» **AIM OF THE TASK**
In the forum thread about the 3CRDAG675 wifi driver, what error code does the poster get after installing a driver?

» **SUPPLIED PASSAGE**
——

# Need wifi Driver Adapted for `WIN 7` 3CRDAG675



## alphalvr (May 9, 2011)

Hi, i have started using `windows 7 32bit` but am having trouble getting a driver to funtion for my `3com 3CRDAG675` currently the driver ive tried has installed but i get a `code 10`. (wont start up?)

There doesnt seem to be a win 7 driver from 3com but i believe the atheros driver will work from reading this `solved` thread.

http://www.techsupportforum.com/for...ver-install-in-compatability-mode-450372.html

i guess i just need a vendor id thingy adding ray: for my device???

please can anyone help??

If any more information is required ill be monitoring this thread and will supply it asap, thanks


----------



## joeten (Dec 4, 2008)

Hi and welcome to TSF the pci\ven and dev may help go to device manager then to the wifi device click the + to expand the view then right click on the device choose properites then go to the details tab and select hardware id's from the dropdown list and post the info


----------



## alphalvr (May 9, 2011)

PCI\VEN_10B7&DEV_0013&SUBSYS_203110B7&REV_01
PCI\VEN_10B7&DEV_0013&SUBSYS_203110B7
PCI\VEN_10B7&DEV_0013&CC_020000
PCI\VEN_10B7&DEV_0013&CC_0200


here you go, ta

great to be here,thanks


----------



## joeten (Dec 4, 2008)

Hi the only driver I can find is for xp so either try installing in xp compatibility mode or time for a new card Make older programs run in this version of Windows


----------



## alphalvr (May 9, 2011)

hi joetin

perhaps i should have been clearer, if you look at the link i attached to the solved thread, (on 1st page, 2nd from bottom post) `bccomp` has attached a `atheros` driver, i grabbed the driver from there and thats the one im hoping will work. at the moment it says `no compatible hardware can be found.`

http://www.techsupportforum.com/for...ver-install-in-compatability-mode-450372.html

i have fingers crossed and thanks for your time:wink:


----------



## joeten (Dec 4, 2008)

Hi fair enough just remember the driver inf file needs some changes according to Bill's post


----------

——

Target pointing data
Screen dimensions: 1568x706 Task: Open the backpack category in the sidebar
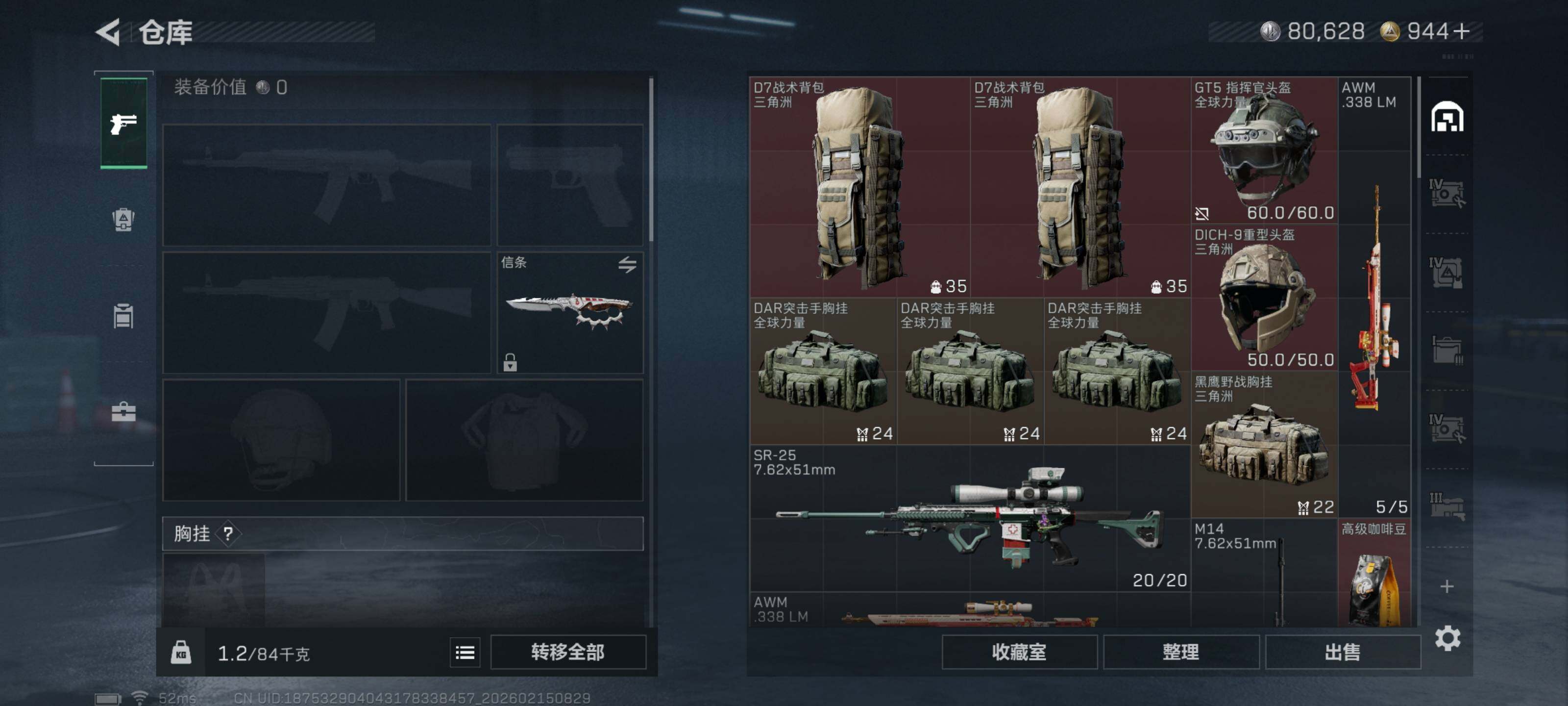click(123, 219)
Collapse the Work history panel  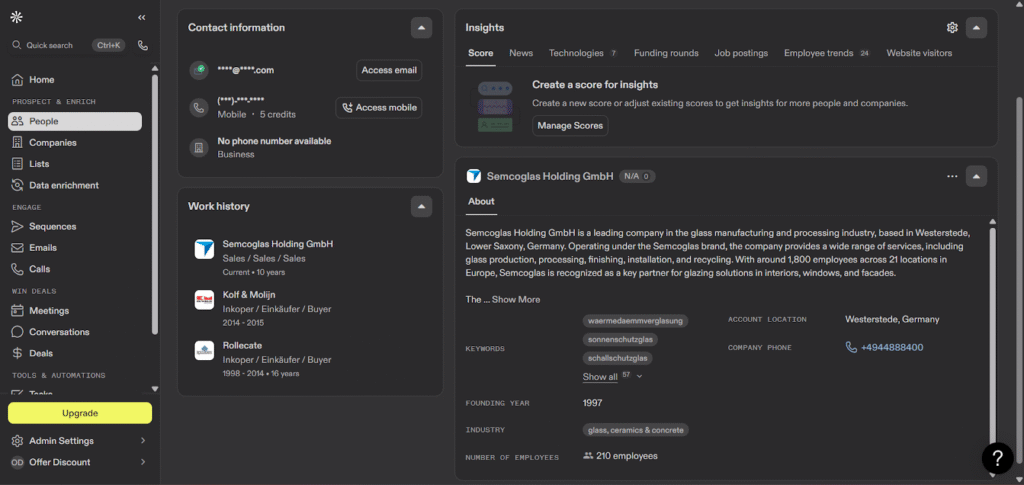(x=422, y=206)
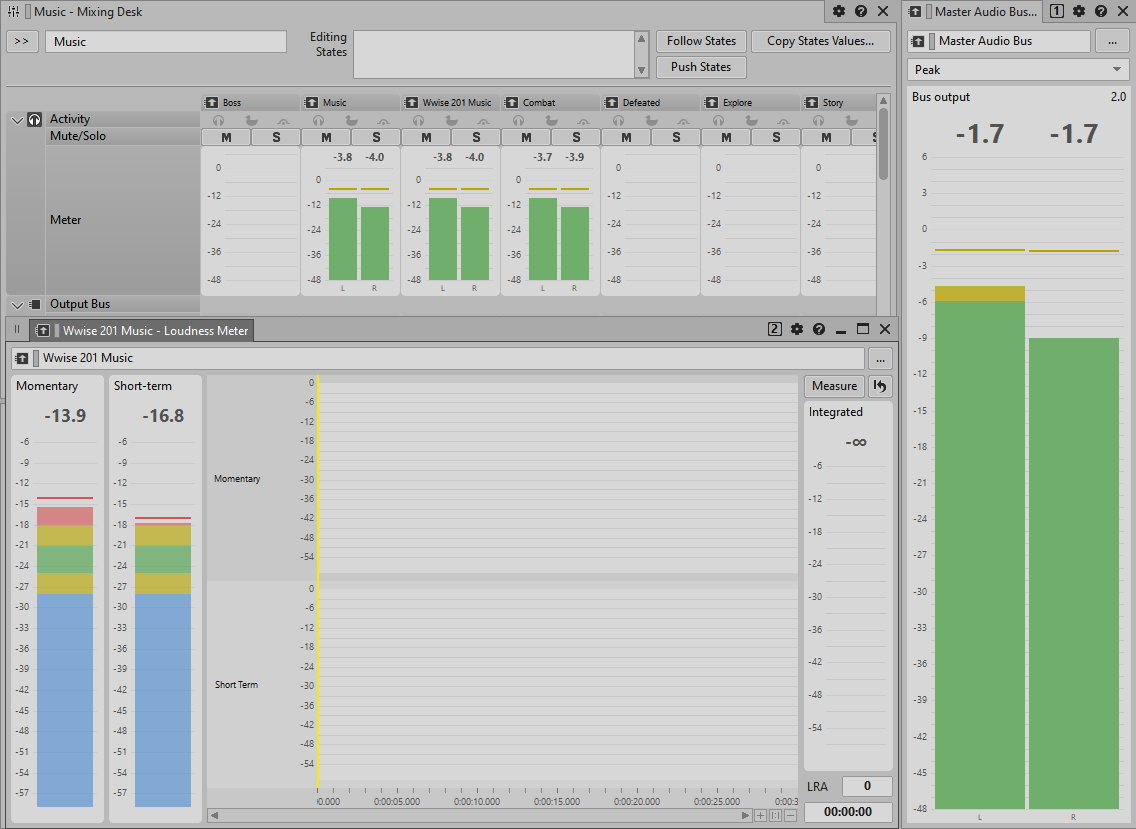Click the Boss bus icon in header

pyautogui.click(x=212, y=103)
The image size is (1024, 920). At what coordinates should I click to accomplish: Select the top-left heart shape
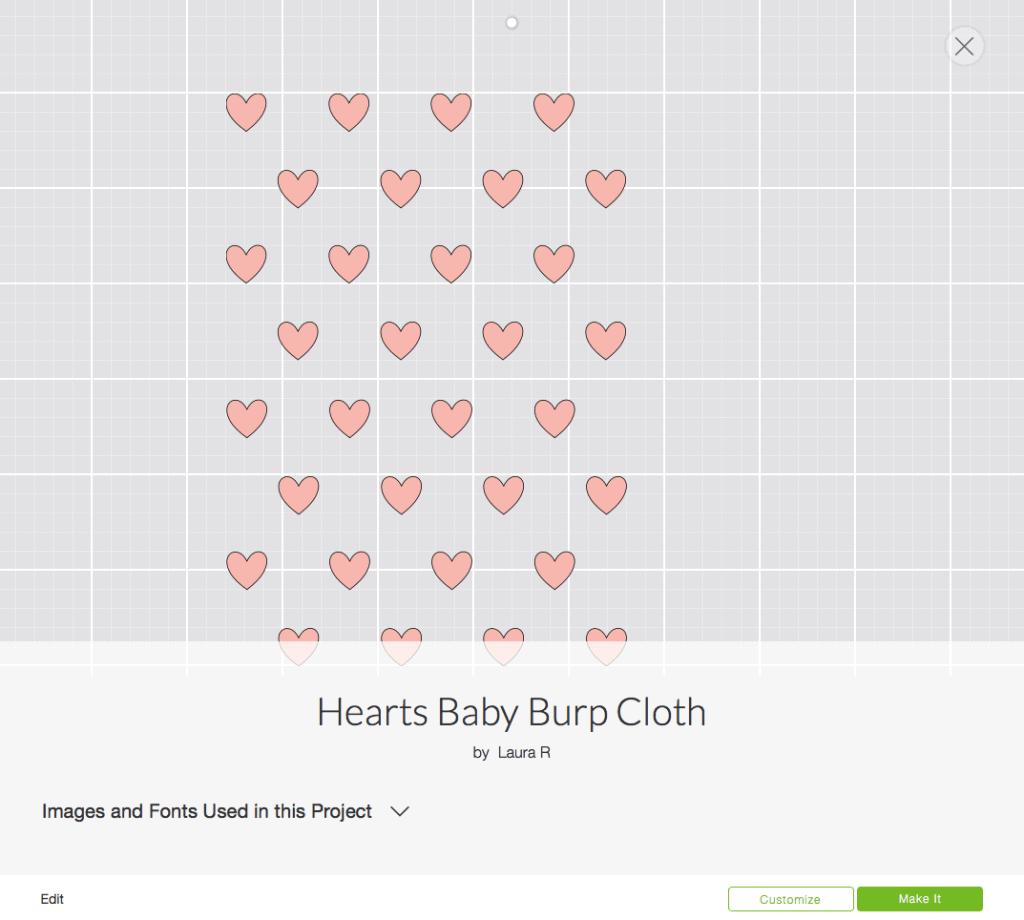(x=246, y=111)
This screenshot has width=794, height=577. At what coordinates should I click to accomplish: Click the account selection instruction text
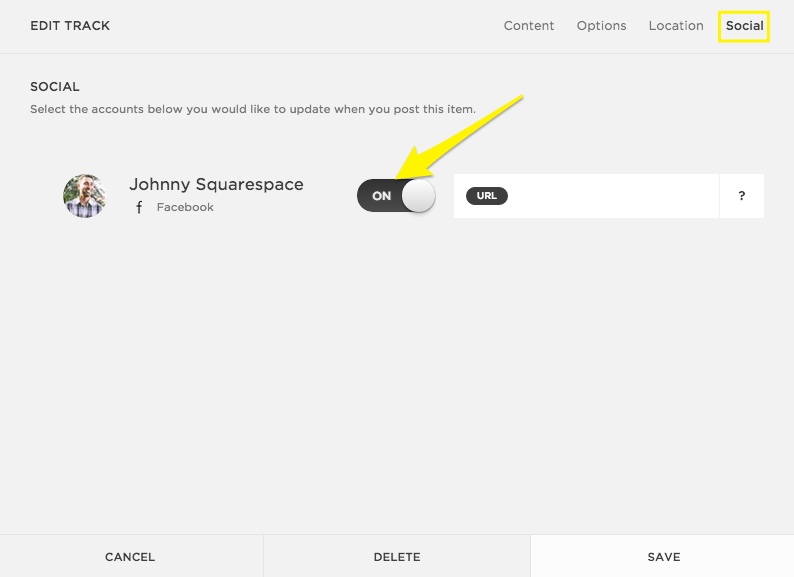pyautogui.click(x=252, y=109)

——

» **RESPONSE BELOW**
Code 10.